Antibiotics, probiotics, prebiotics - they all sound the same, and if you aren’t quite clear on what the differences are between them, that’s understandable. Many of us only grew up learning about (and taking) antibiotics. We knew those helped with infections, and maybe you vaguely remembered something about them being developed from mold, but we have a lot more information these days. Here’s a quick breakdown of these three terms, what they mean, and how to take this information and use it.
The use of antibiotics actually dates back to ancient times, though as you can imagine not all of the attempts to fight disease were effective or pleasant. Moldy bread and animal feces were used along with herbs with varying degrees of success (1). The 17th century brought a functioning microscope, and the 19th century scientists like Koch and Pastuere were able to link bacteria with disease. Sexually transmitted diseases in the upper classes prompted further exploration, and early attempts to kill bacteria often killed the patient, as well (some posit that Jane Austen may have died of arsenic poisoning, a common ingredient in 18th century remedies).
Penicillin was the first true antibiotic, discovered in 1928, and Prontosil followed shortly after. It wasn’t long before antibiotic resistance became a concern, but that concern was not wide-spread until much later. Now, we have a huge variety of antibiotics available, but a superbug resistant to all known antibiotics has become more and more likely.
“Probiotics are live microorganisms that are intended to have health benefits when consumed or applied to the body.” (2)
Fermented foods can be found in every culture throughout history, and while the microscopic benefits may not have been understood, their popularity and renown was endemic in every culture. Fecal transplants are known to date back as far as the fourth century in China and elsewhere, and other probiotic-based remedies were implemented based on the availability of different fermenting processes and food sources.
Though the concept of probiotics did not become popular with the general public until the past few decades, scientists have been considering them quite as long as antibiotics. Elie Metchnikoff worked closely with Louis Pasteur in Paris, but his focus at the Pasteur Institute was on how human health was affected by microbes, both good and bad. He studied the longevity of the rural Bulgarian population and posited that their copious use of fermented milk products may have positively contributed to their long lives. He also suggested that lactobacilli may positively impact digestive health. He argued “the dependence of the intestinal microbes on the food makes it possible to adopt measures to modify the flora in our bodies and to replace the harmful microbes by useful microbes.” (3)
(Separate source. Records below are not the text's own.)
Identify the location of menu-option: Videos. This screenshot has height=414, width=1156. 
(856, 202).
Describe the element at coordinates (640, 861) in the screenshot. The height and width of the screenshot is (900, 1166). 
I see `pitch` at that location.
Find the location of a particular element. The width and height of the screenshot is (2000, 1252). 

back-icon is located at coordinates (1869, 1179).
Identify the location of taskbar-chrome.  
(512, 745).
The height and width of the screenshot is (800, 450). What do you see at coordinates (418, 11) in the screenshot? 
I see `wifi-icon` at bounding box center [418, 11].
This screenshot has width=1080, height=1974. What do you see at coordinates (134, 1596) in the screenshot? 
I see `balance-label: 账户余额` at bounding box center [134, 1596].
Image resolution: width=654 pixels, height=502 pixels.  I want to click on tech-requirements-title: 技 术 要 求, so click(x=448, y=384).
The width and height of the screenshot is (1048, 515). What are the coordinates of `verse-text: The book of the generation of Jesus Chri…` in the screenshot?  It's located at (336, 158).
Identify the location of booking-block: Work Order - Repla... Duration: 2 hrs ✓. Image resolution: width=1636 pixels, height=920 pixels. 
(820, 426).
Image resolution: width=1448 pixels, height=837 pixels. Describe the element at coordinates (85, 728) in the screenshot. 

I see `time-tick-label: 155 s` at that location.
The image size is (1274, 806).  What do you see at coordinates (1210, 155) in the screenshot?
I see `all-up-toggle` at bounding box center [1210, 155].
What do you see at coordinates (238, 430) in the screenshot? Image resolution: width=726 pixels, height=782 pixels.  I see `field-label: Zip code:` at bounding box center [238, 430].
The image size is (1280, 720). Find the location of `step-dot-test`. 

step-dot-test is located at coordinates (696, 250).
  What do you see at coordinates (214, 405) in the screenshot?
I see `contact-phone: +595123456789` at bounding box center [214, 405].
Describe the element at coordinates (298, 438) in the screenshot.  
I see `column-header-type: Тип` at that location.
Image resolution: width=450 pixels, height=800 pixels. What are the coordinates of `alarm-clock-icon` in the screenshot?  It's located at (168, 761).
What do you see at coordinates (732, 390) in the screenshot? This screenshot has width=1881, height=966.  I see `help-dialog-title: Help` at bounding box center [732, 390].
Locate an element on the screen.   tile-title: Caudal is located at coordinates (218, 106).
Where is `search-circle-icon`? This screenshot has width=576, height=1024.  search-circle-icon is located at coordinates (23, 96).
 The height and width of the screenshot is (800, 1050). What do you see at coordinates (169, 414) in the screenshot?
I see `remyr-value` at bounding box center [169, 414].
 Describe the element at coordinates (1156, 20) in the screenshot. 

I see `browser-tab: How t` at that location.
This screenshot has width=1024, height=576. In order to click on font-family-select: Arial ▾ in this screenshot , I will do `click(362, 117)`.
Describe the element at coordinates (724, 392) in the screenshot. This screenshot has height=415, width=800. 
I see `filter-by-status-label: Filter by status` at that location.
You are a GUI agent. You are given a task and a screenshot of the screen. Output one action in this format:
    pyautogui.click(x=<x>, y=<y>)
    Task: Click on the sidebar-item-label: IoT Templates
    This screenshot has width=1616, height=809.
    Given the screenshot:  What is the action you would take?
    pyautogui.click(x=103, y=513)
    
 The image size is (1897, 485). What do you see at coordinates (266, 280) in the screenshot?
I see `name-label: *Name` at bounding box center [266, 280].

Today, we know that the gut microbiome is one of the greatest indicators of health in the human body, that we have more bacteria than human cells within us, and that everything from mood and cognitive function to digestive health and body weight can be related back to the gut microbiome. Probiotic supplements stack the shelves, and fermented foods like kombucha, sourdough, and kimchi are more popular than ever (for help picking a probiotic, check out Nichole’s article here).
Finally, let’s discuss prebiotics, the one most people find most confusing. “Prebiotics are a group of nutrients that are degraded by gut microbiota.” (4) They are, essentially, the parts of food that the probiotics eat and use to survive. The breakdown process of prebiotics affects not only the gut, but nearby body systems as well.
There are three types of prebiotics: Fructans, Galacto-Oligosaccharides, and Starch and Glucose-Derived Oligosaccharides. (5)
There are lots of foods you can eat to increase your prebiotic intake, like garlic, onions, and asparagus. A great list can be found here.
So there you have it! Antibiotics, probiotics, and prebiotics are all different but related, so hopefully this has helped you make a bit more sense of your gut!